A couple of weeks ago I posted a piece about some differences between looking to buy an apartment in Venice and in New York City: differences stemming from, and underlining, the very different relationship that many Venetians and many New Yorkers have with their objects and property (http://veneziablog.blogspot.it/2015/01/in-marketplace-of-souls.html). The differences, however, show up in more than just the Venetian real estate market.

In that post I quoted Marcel Proust's description of the Celtic belief that the souls of the dying become, at death, "captive" in some object, in which each awaits the slim chance that one of us among the living who knew them in life will happen to pass the object that now imprisons them and, in the act of recognizing them, set them free to share in our own life. In Proust this possibility is presented as nothing less than a miracle, a resurrection. For those merchants displaying their wares on the tables of a mercatini it is a nightmare. 

"There!" someone in the straggling stream of passersby suddenly bursts out, "that lamp is my Uncle Alvise's!"

And before the merchant knows it, the relative has gathered up the lamp (with perhaps the soul of her uncle inside it) and is ready to walk off with it.

"Signora," the merchant interjects as politely and firmly as possible, "that lamp is for sale."

"For sale? Why would I pay you for something that belongs to my family?"

"Because it does not belong to your family anymore. It now belongs to us, and we are offering it for sale."

Nothing about this interaction has been pleasant to this point, but now it only gets worse. This is when the merchant may be accused of being a thief. "Please, Signora," the merchant assures her, "we do not deal in stolen property."

Or it is when the relative demands to know exactly from whom the lamp was purchased. "I'm sorry," our merchant says, "I don't know the answer to that. My partner, who is not here, finds all of our merchandise." 

Or, worst of all, it is when the relative embarks on a long, painful, and often quite bitter account of how she (or he), the relative, suspects the item came into the possession of the merchant. It's not unusual for an inter-generational drama to be conjured up on the spot. Like that old illustration of Charles Dickens surrounded by his characters while he sits at his writing desk, so the air of the mercatino becomes thickly peopled with aggrieved and suffering family members, some long dead, some still living, all usually quite quarrelsome. "His first wife, my mother's sister," says the relative, "was the kindest woman you could ever meet, but when she died, the second wife...  A pig! She would sell the gold fillings from his mouth while he lived"

And so it goes.

The air around a mercatino table can become as thickly-populated with characters and stories as the writing desk of Charles Dickens in this illustration by Robert William Buss (wikipedia commons)
To put an end to the exhaustive narrative, the merchant might be tempted to let her take the damn lamp. But Venice, as visitors may not fully appreciate, is a very small town, in which nearly everyone knows everyone, and as her partner obtains all of his merchandise from estate sales within the city, there could very well be no end to the relatives (near or distant) claiming the right to walk away with this or that item from the merchant's table or shop.

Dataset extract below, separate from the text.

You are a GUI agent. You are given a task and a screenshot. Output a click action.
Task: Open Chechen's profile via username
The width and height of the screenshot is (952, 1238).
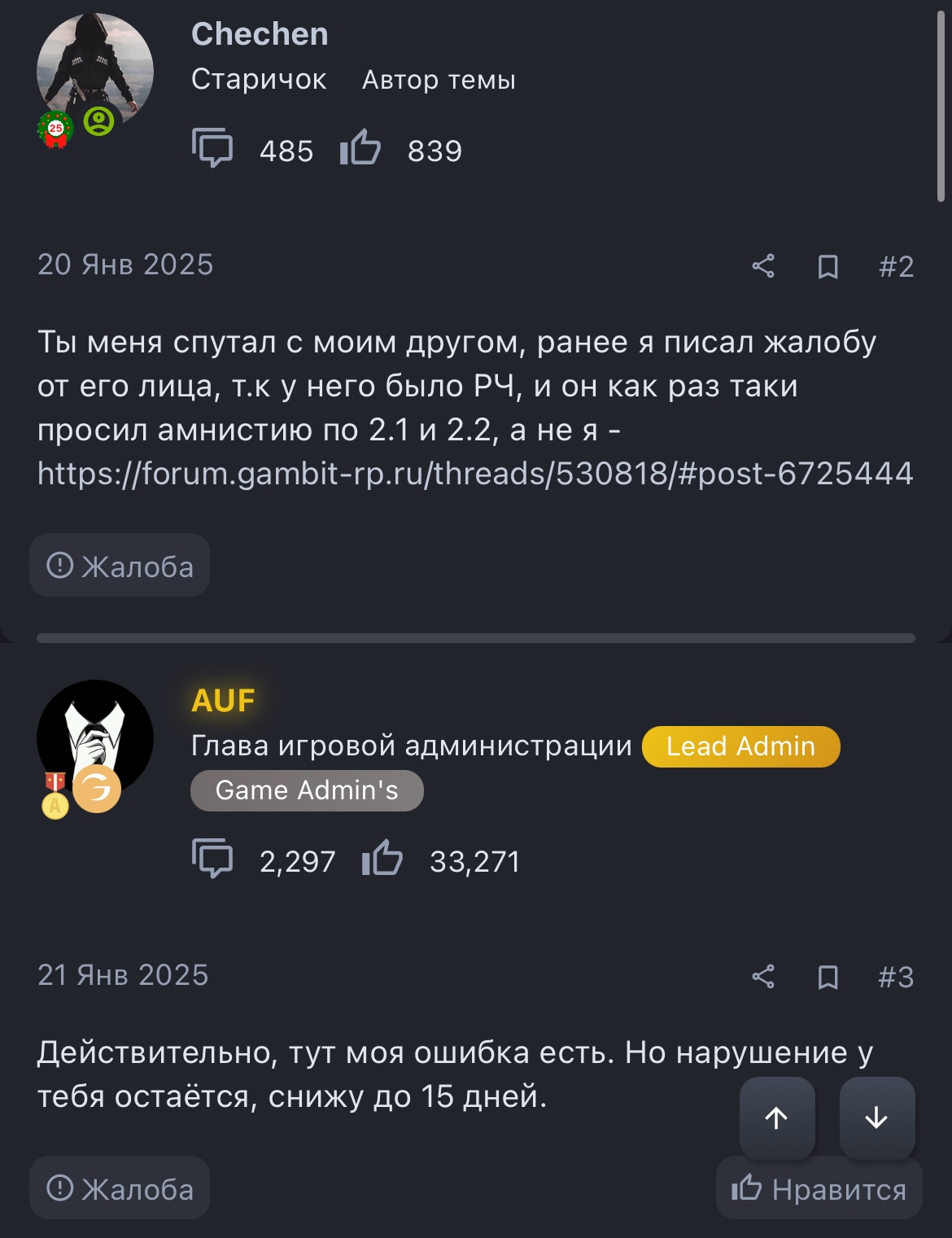(260, 34)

No less unpleasant, though, are those encounters when the merchant knows exactly how the object came into the shop's possession. Knows, in fact, much more about the relationship between the object, its former owner, and her current interlocutor, than the latter knows.

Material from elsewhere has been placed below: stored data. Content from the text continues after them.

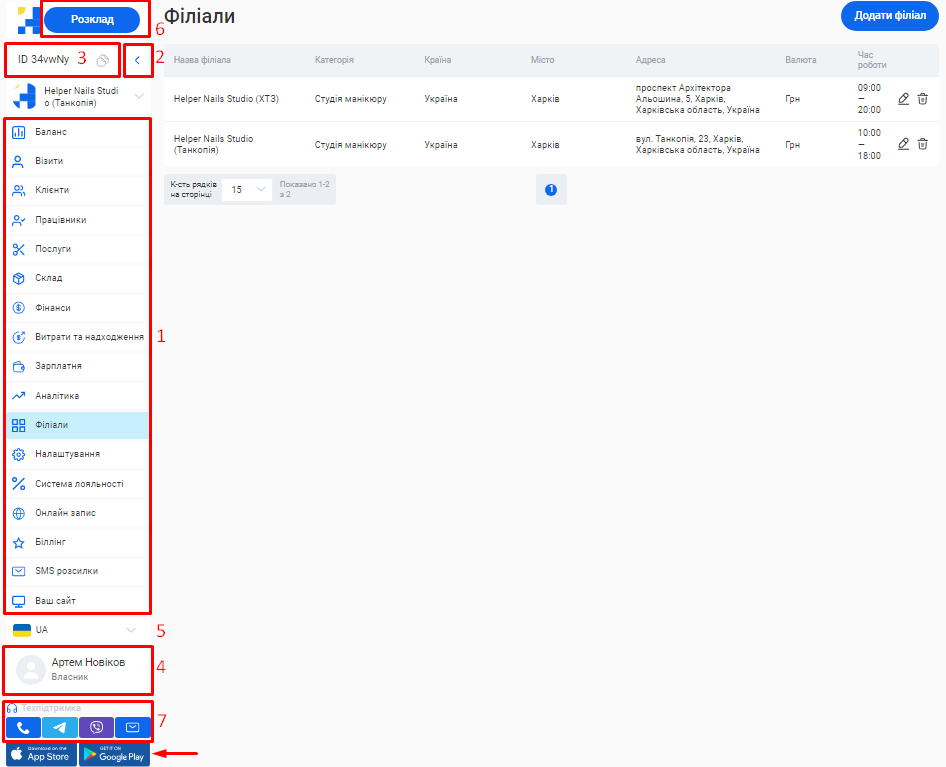
Task: Open the Google Play download badge
Action: click(114, 754)
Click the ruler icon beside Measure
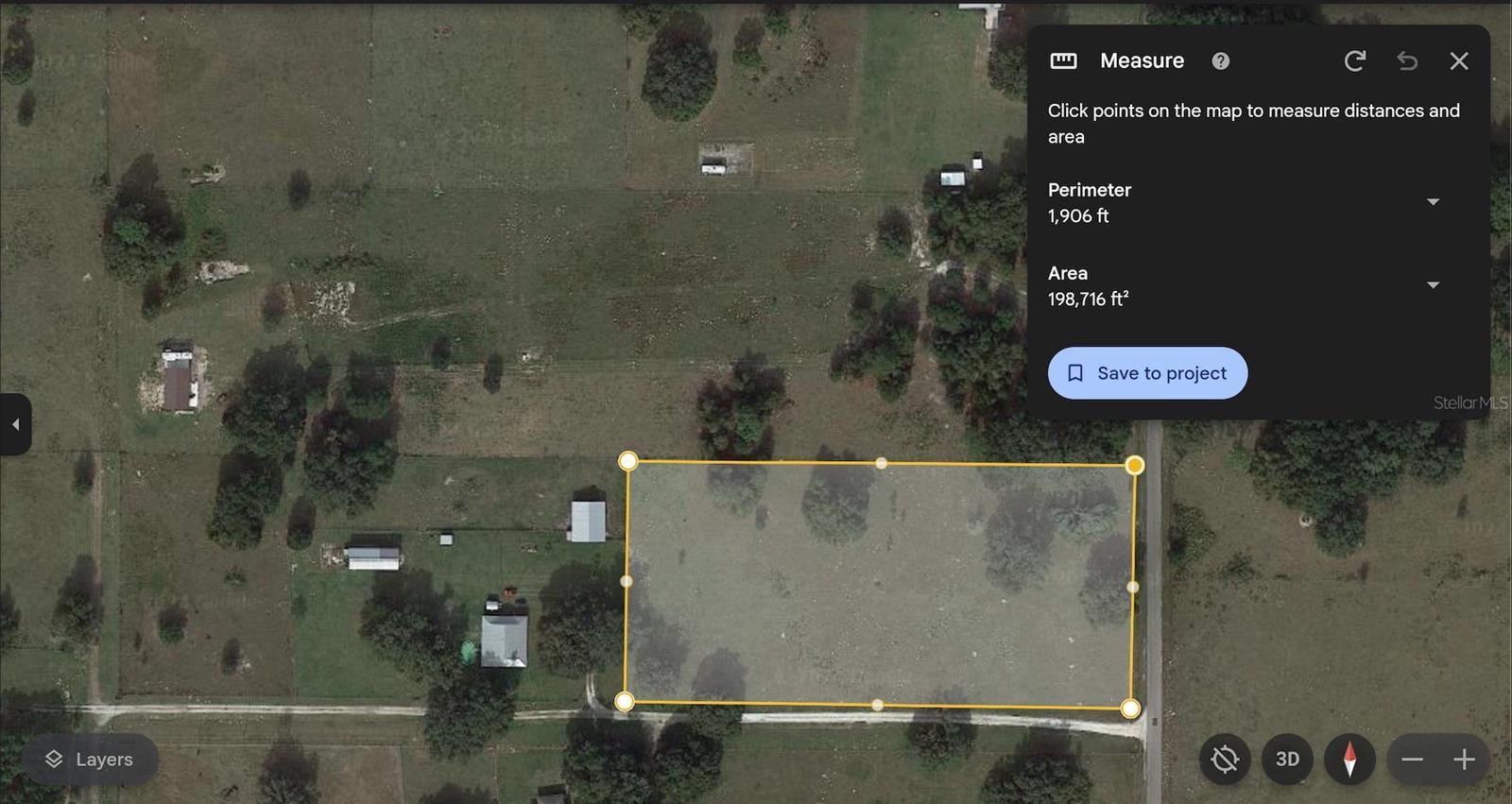 point(1063,60)
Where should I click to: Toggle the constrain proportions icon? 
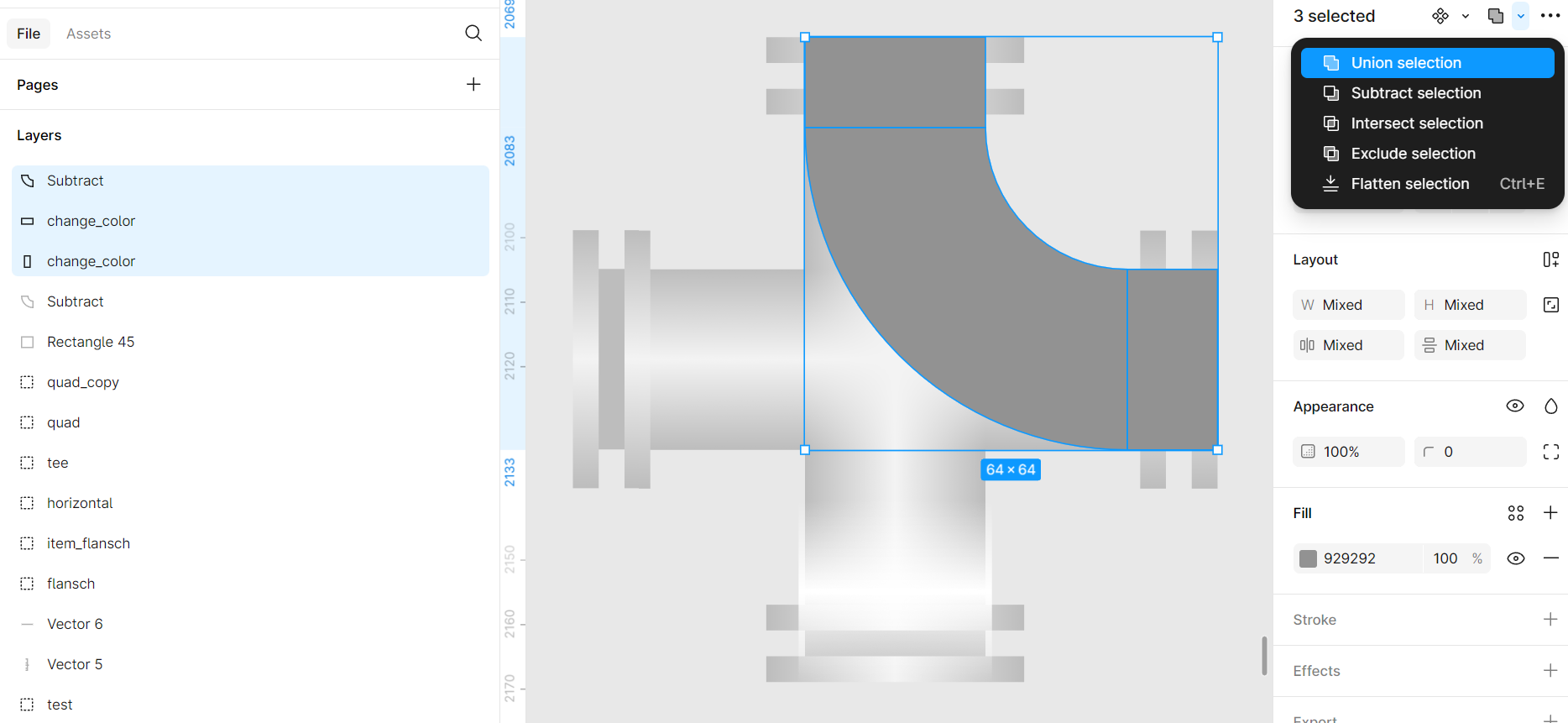(1550, 305)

The merchant told me about one afternoon when a passerby pulled up abruptly at her mercatino table looking as if he had seen a ghost. Though in this case, alas, the former owner of the object in question was still very much alive.

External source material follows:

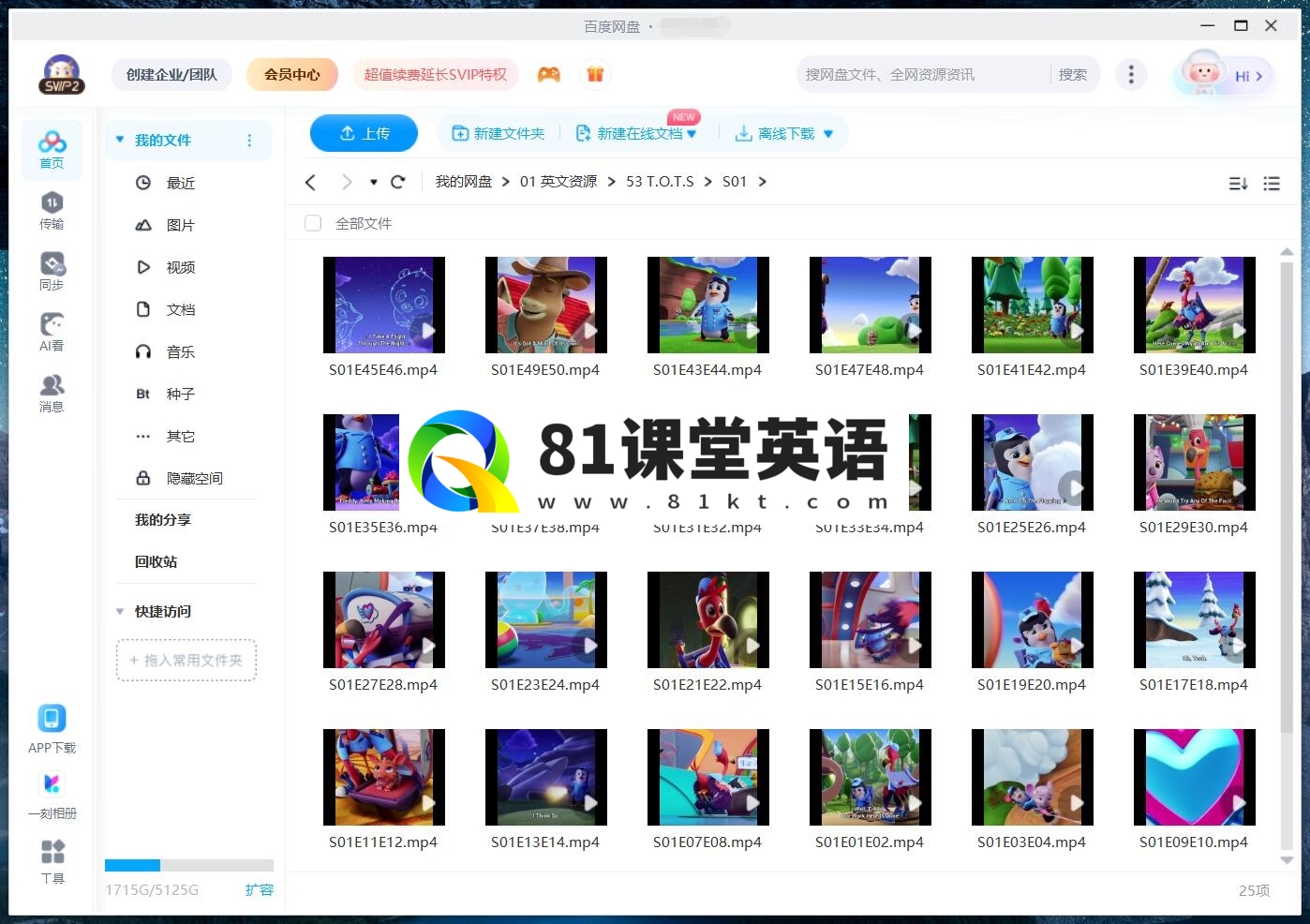The width and height of the screenshot is (1310, 924).
Task: Click the refresh icon in navigation bar
Action: (397, 182)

It was an art object that was at issue, a very particular one, which the man now standing on the other side of her table looking utterly flummoxed, had especially commissioned to be made for a friend. Why, it was unbelievable, utterly incomprehensible, that this particular piece, this beautiful made-to-his-exact-specifications art object, should be sitting for sale on this table among all the bric-a-brac!
How could it possibly have ever ended up here? His friend had not died. Nothing had, as far as he knew, changed in their relationship.

Perhaps it had been stolen!

The merchant knew very well it had not been stolen, but this was one instance in which she didn't emphasize this point so much as usual. In which she tried, in fact, to say as little as possible, limiting herself, instead, to her maximum capacity of wordless commiseration. For she knew first-hand that the former owner herself had sold the piece to the shop, eager to be finally rid of it after holding on to it, out of friendship or pity or guilt, for as long as she could bear it.

In truth, whatever the intentions or sentiment that motivated its commissioned creation, and in spite of the abundant skill of the artisan who crafted it, it was, the merchant said, really quite a hideous piece. It had value because of its maker, but she said few people would blame the recipient of such a gift for wanting it out of sight, or to be rid of it completely. 

And yet to watch the originator of this gift agonizing on the other side of the table, struggling to avoid the implications of this chance encounter with an object he'd commissioned to embody what he  thought of as the spirit of his relationship with his friend, was, really, much worse than dealing with those relatives who simply wanted to walk away with objects that had once belonged to some dead member of their family.

In the latter case, the sight of the object reawakened in the relatives a feeling of kinship, of affiliation (with the deceased owner of the piece, if not with the despised family member(s) who had sold it off). The ugly art object, though, seemed to awaken in the man who'd stumbled upon it a dim (but growing) hint of some distance he'd never imagined before in his relationship to his friend. That she would not hold onto this piece he'd had especially made for her suggested limits to her affection that he'd never imagined before.

The way my merchant friend looked after she had recalled these experiences to me as she sat in her own shop made me say, using a word often used by Italians (which could itself be the subject of a post) and gesturing to the items around us, "All of these objects are heavy (pesante) with history, aren't they?"

"Very heavy (molto pesante)," she replied, looking weary at the thought of it all.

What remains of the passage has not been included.